Der TV-Sender RTL hatte am Dienstagabend in der Sendung "RTL Extra" von einer Informantin heimlich aufgenommene Videos gezeigt, in denen Springpferde angeblich mit der unerlaubten Methode des sogenannten Barrens trainiert werden.

"Die FEI verurteilt jede Form von Pferdemisshandlung, und die Trainingsmethoden, die in dem RTL-Video zu sehen sind, sind aus Sicht des Pferdewohls völlig inakzeptabel und verstoßen gegen das FEI-Reglement", hieß es in einer Mitteilung am Mittwoch. Der Verband stelle selber Nachforschungen in der Angelegenheit an und spreche sich mit der Deutschen Reiterlichen Vereinigung (FN) über das weitere Vorgehen ab.
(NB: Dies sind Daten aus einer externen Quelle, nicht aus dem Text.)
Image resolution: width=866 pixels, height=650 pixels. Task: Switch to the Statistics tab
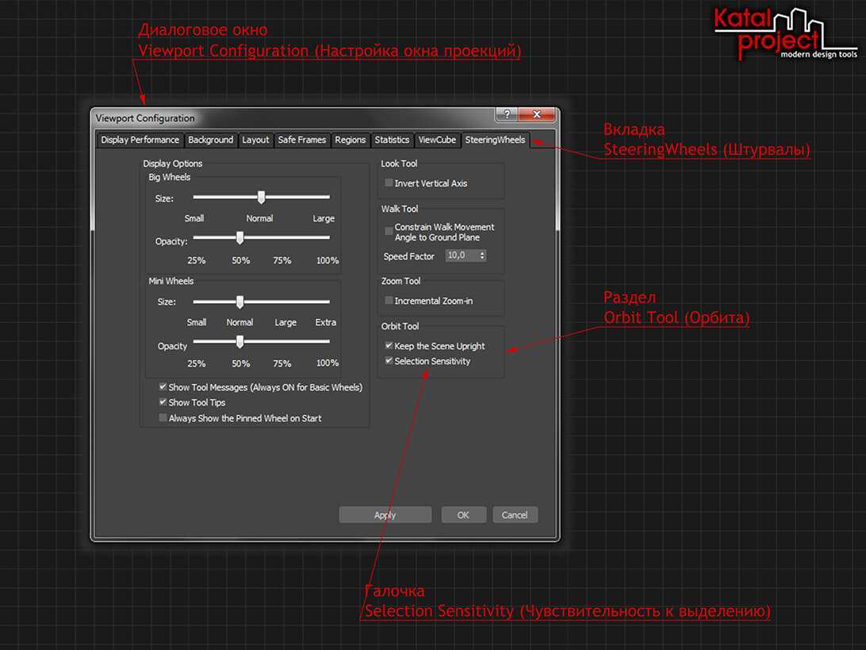(x=392, y=140)
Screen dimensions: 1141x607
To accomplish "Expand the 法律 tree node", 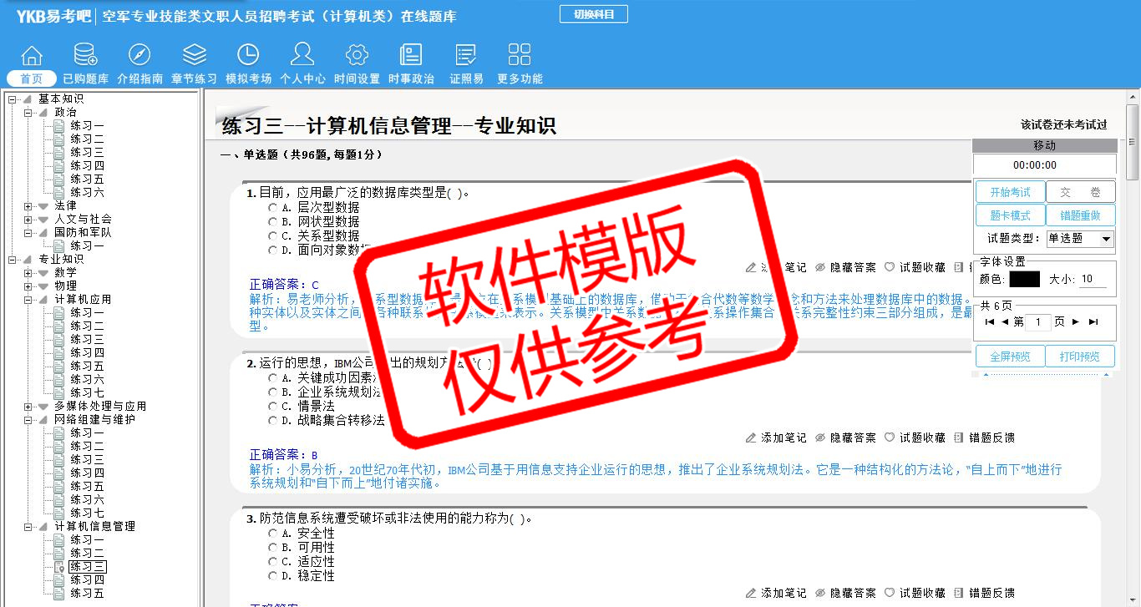I will click(x=28, y=205).
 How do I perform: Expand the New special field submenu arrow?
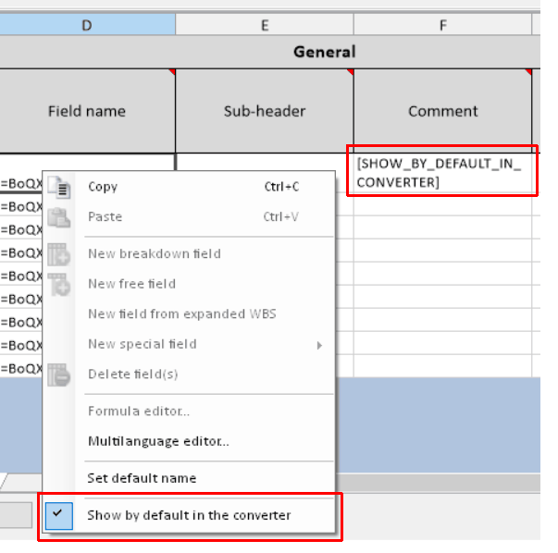pyautogui.click(x=319, y=345)
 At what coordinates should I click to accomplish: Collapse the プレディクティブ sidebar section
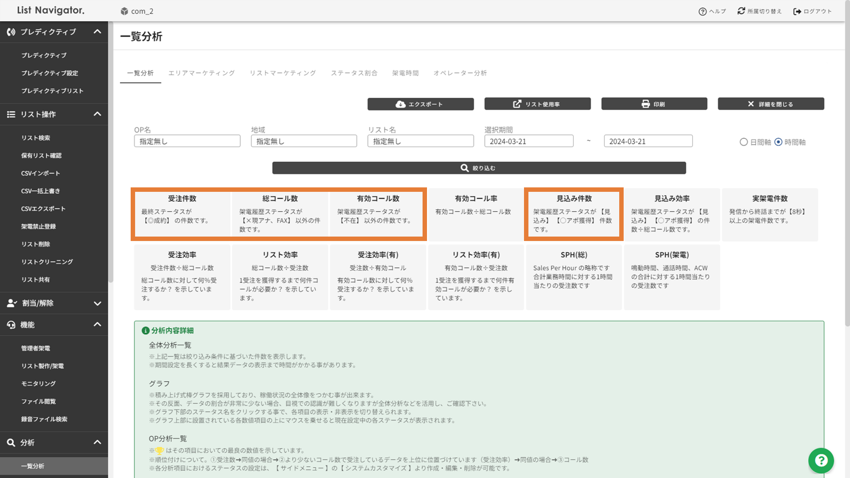tap(97, 32)
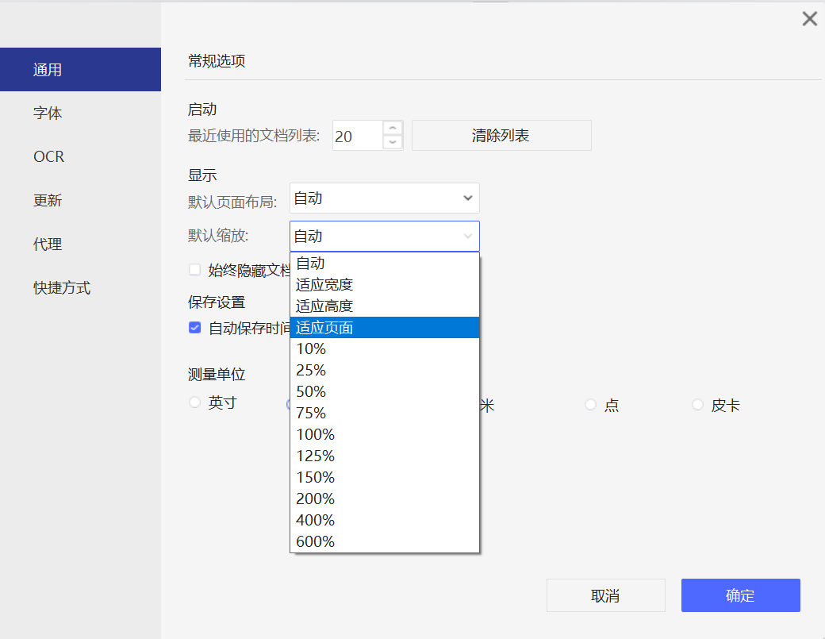Viewport: 825px width, 639px height.
Task: Go to 快捷方式 settings tab
Action: click(62, 288)
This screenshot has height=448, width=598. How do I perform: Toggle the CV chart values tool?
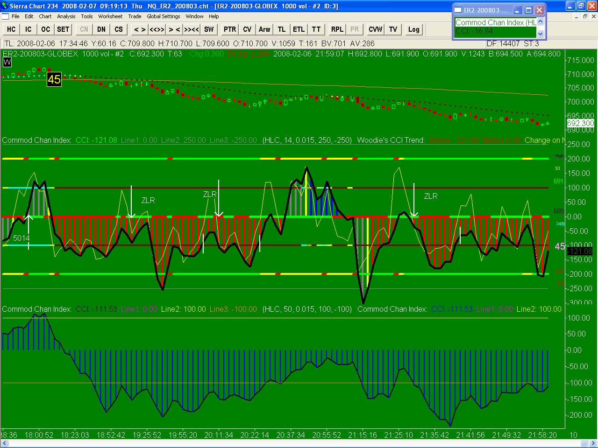[247, 29]
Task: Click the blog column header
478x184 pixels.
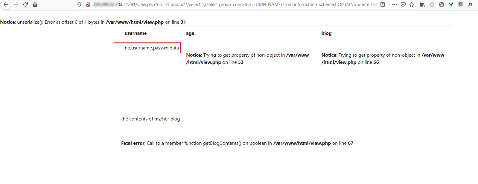Action: coord(326,33)
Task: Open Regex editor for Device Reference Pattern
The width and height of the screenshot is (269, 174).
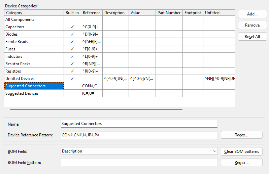Action: (241, 135)
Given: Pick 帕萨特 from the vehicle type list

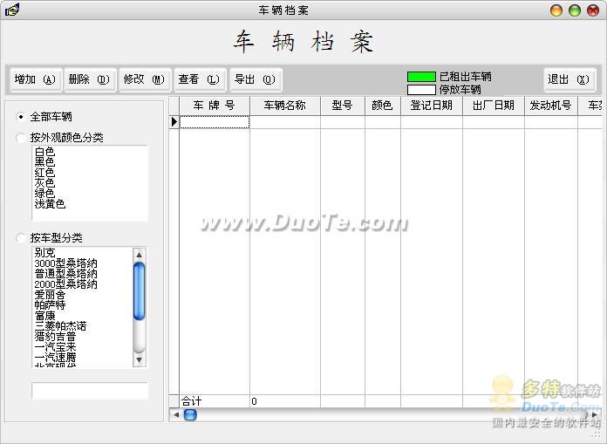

Das Barren ist eine unerlaubte Trainingsmethode im Springreiten

Beim Barren wird den Tieren beim Sprung über ein Hindernis eine Stange gegen die Beine geschlagen. Das verursacht beim Pferd Schmerzen. Erlaubt ist hingegen das Touchieren, bei der ein maximal drei Meter langes, nicht mehr als zwei Kilo schweres glattes Rundholz benutzt werden darf.

In einem Interview auf der Website des deutschen Verbandes forderte FN-Generalsekretär Soenke Lauterbach RTL noch einmal auf, der Vereinigung das gesamte Video- und Beweismaterial zur Verfügung zu stellen.

"Die Grenzen zwischen dem laut Richtlinien für Reiten und Fahren zulässigen Touchieren und dem gemäß Tierschutz-Leitlinien verbotenen Barren sind fließend", sagte er. "Genau deshalb ist eine differenzierte Betrachtung erforderlich." Seit Anfang Januar 2021 versucht eine Expertenkommission bei der FN, eine Grenzziehung zu formulieren.